On direct examination, Wainwright’s counsel asked Mr. Stone: “If an accountant were to indicate that pur *800 chase discounts could be reported [either as part of gross income or as part of expenses] would you have any opinion regarding the qualifications of that particular [accountant]”. On the government’s objection, the trial court rightly prevented counsel from finishing the question and the witness from answering. While it is perfectly proper to impeach an adverse expert witness by contrary testimony of another expert, it is improper to seek an opinion on the very matter which the jury alone must judge, i.e. which expert they wish to believe. Moreover, in reviewing these alleged errors we are guided by the principle that the admission of evidence lies largely in the trial court’s discretion and will not be set aside on appeal except for a clear prejudicial abuse of this discretion. Lea-vitt v. Scott, 338 F.2d 749 (10th Cir. 1964).

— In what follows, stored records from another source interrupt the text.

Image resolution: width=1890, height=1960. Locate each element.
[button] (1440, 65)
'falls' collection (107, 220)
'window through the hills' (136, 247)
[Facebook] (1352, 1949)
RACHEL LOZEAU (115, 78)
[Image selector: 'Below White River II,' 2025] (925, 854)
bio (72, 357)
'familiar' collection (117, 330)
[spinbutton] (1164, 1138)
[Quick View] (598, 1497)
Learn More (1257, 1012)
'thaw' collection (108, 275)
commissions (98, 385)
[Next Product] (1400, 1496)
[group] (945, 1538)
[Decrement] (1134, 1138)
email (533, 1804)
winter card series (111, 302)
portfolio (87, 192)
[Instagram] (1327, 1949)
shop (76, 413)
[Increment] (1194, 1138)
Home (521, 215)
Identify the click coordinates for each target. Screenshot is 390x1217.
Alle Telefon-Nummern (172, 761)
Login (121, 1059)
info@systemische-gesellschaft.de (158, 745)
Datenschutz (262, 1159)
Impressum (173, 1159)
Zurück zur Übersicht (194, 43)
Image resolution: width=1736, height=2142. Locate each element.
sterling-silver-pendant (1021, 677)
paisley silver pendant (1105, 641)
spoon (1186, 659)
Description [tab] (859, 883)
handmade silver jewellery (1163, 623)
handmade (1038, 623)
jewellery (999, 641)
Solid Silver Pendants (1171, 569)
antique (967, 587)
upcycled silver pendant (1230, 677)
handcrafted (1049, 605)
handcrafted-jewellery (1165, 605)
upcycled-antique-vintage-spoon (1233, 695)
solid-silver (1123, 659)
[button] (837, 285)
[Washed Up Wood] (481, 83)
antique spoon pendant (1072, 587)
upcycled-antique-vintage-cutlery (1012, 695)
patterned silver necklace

The .taxpayer also attempted to prove that he had unreported expenses which would offset the alleged understatement of income. He testified generally that he had not reported all expenses and specified that dependent deductions relating to his children by a former marriage, entertainment expenses, and parking expenses had not been reported. Outside a few minor examples, however, he was unable to testify as to exact amounts or occasions. He then attempted to have Mr. Stone testify as to what effect the omission of these deductions would have had on his taxable income.